14. Introduction to Exponential-Time Algorithms
In Chapters 9–13, we focused on the question whether NP-hard optimization problems can be approximated in polynomial time and how well. In the following chapters, we will focus on solving NP-hard problems exactly. This will necessarily require the developed algorithms to take exponential time in the worst case. However, just as a linear-time algorithm is better than a quadratic-time algorithm for a problem that can be solved in polynomial time, an \(O\bigl(2^n\bigr)\)-time algorithm is better than an \(O\bigl(4^n\bigr)\)-time or \(O(n!)\)-time algorithm for an NP-hard problem. Thus, our goal in the following chapters is to study techniques for developing exponential-time algorithms for NP-hard problems that are as fast as possible.
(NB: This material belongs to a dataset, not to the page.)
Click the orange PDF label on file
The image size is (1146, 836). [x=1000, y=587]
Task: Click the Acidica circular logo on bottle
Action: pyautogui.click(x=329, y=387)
This is more than a theoretical exercise. There are numerous application areas where approximations are not very useful. For example, when trying to discover certain events in the evolutionary history of a set of species, computing a set of such events that is up to a constant factor larger than the true answer is generally considered to be of little use. Thus, exact solutions or very good approximations are needed. "Very good" usually means a \((1+\epsilon)\)-approximation. However, most (F)PTASs have an exponential or large polynomial dependence on \(\epsilon\). Thus, such approximation algorithms are often no more efficient than exponential-time algorithms that guarantee an exact answer.
Another argument in favour of exponential-time algorithms is that many computer scientists have come to realize that the traditional approach of modelling the running time of an algorithm as a function of only the input size sheds too little light on the computational difficulty of a problem on a particular input. Consider Insertion Sort. In the worst case, it runs in \(O\bigl(n^2\bigr)\) time; on an already sorted input, it takes linear time. Thus, there exist hard and easy inputs for Insertion Sort (even though most inputs are hard) and the hardness of an input is determined by its structure rather than the input size. Similarly, numerous NP-hard problems have large easy instances and small hard instances. Thus, it is reasonable to ask whether an NP-hard problem can be solved in time polynomial in its input size and exponential in some hardness parameter. In this case, the problem is called fixed-parameter tractable: For a fixed hardness parameter, the running time is polynomial in the input size; the problem becomes tractable. In practice, this means that if we have evidence that the hardness parameter is small for the input instances we expect to encounter in real-world expectations, then we can often solve such problems very efficiently, in a fraction of a second for some problems, even though the problem is NP-hard.